Introduction
Innervate is a small neural-network library I wrote from scratch in Python and NumPy. It was not originally meant to be a polished machine-learning package. It was the software half of a larger hardware project: train a small handwritten-digit classifier, export the trained weights and biases, and then implement the resulting network on an FPGA through my VHDL hardware compiler, Innervator.
That background matters because the goal of this analysis is not simply “get the highest possible accuracy.” If that were the only goal, I would use a standard library model and be done. The more interesting question is whether a small, inspectable, from-scratch network can learn enough structure from handwritten digits to justify exporting its parameters to hardware.
The short answer is yes, but with caveats. On a larger stratified holdout set, the from-scratch network reaches 92.5% accuracy. That is good enough to show that the implementation learned real structure. It is not good enough to pretend that this is the best classifier for the dataset. Simple scikit-learn reference models do better. Fixed-point compression also costs accuracy, which is exactly the kind of hardware/software tradeoff the original project was meant to expose.
What this analysis is trying to prove
This report is not trying to prove that my from-scratch network is the best possible classifier for handwritten digits. It is not. A standard library model does better, and the reference models below make that clear.
The question is narrower and, for this project, more interesting:
- Can the original 64→20→10 network learn real digit structure on a larger and more defensible holdout set?
- Does it fail in interpretable ways, or does it merely produce arbitrary-looking mistakes?
- What accuracy is lost when the trained floating-point parameters are compressed toward the fixed-point format needed by the hardware implementation?
Those are the relevant questions because Innervate was never only a software exercise. It was the training/export half of Innervator, whose point was to turn a trained neural network into deterministic FPGA logic rather than leave it as another Python object.
Relevance to the application
The position I am using for this application is not a generic data-science job. It is a Ph.D. path in Electrical Engineering. That changes what counts as relevant. A purely black-box classifier would be less useful here than an analysis that connects learning, numerical representation, hardware constraints, and signal/image interpretation.
For that reason, I chose Innervate rather than a newer homework notebook.
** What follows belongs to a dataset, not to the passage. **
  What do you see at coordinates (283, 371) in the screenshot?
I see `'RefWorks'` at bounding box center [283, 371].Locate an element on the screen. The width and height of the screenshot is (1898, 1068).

It lets me show a small but complete pipeline: data preprocessing, model training, validation, error analysis, comparison against reference models, and fixed-point compression for hardware export. That is much closer to the kind of boundary I am interested in: where algorithms stop being only software and start becoming physical implementations.
Data: 8×8 handwritten digits, not full MNIST
MNIST usually refers to the classic handwritten-digit recognition task: classify an image of a handwritten digit as 0, 1, 2, …, or 9. The famous version uses 28×28 grayscale images.
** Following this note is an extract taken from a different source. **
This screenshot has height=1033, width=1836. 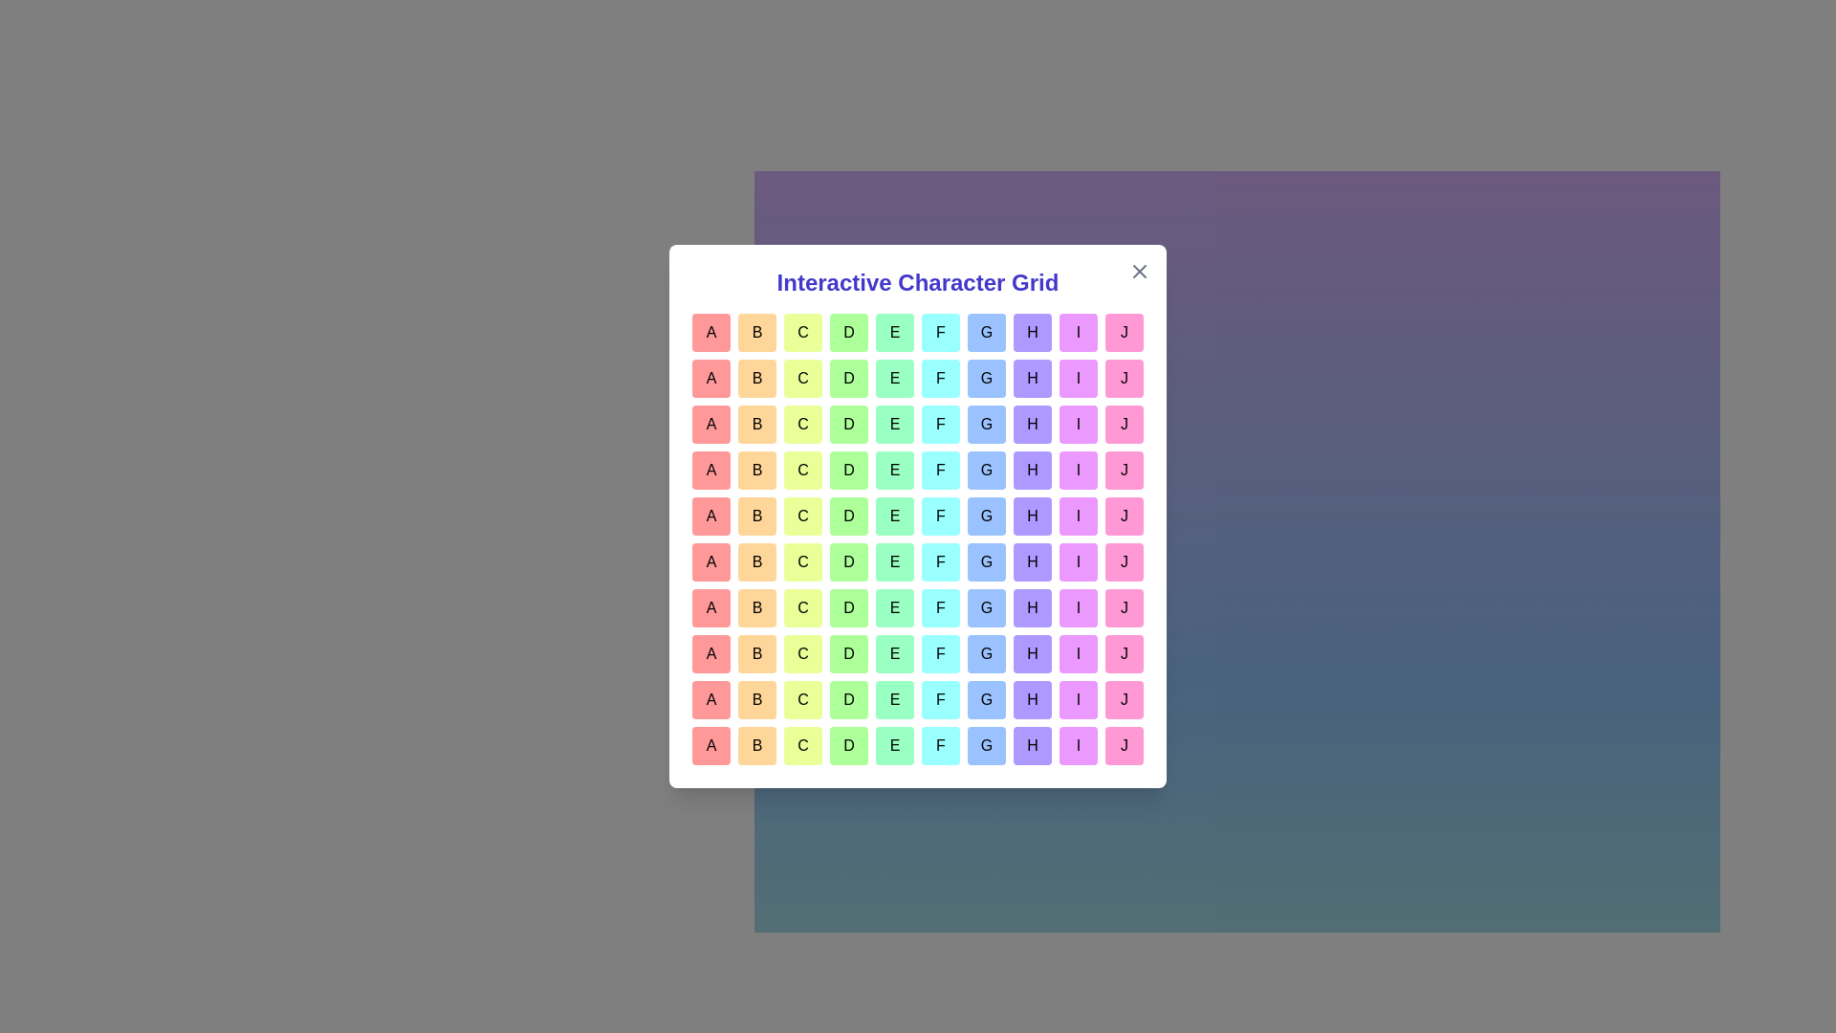 I want to click on the grid cell labeled E, so click(x=894, y=331).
Strictly speaking, this project does not use canonical MNIST. It uses the smaller 8×8 handwritten-digits dataset. I sometimes call it “MNIST-8” as project shorthand, but the distinction matters: this is not the same benchmark, and its 64-pixel representation throws away a great deal of stroke detail.
That changes the modeling problem. A 28×28 image has 784 pixels. An 8×8 image has only 64 pixels. This makes the problem small enough for a simple educational neural network and later FPGA implementation, but it also removes a lot of visual information. Some mistakes are therefore not surprising: at 8×8 resolution, a sloppy 8 can look like a 1, 3, 5, 6, 7, or 9.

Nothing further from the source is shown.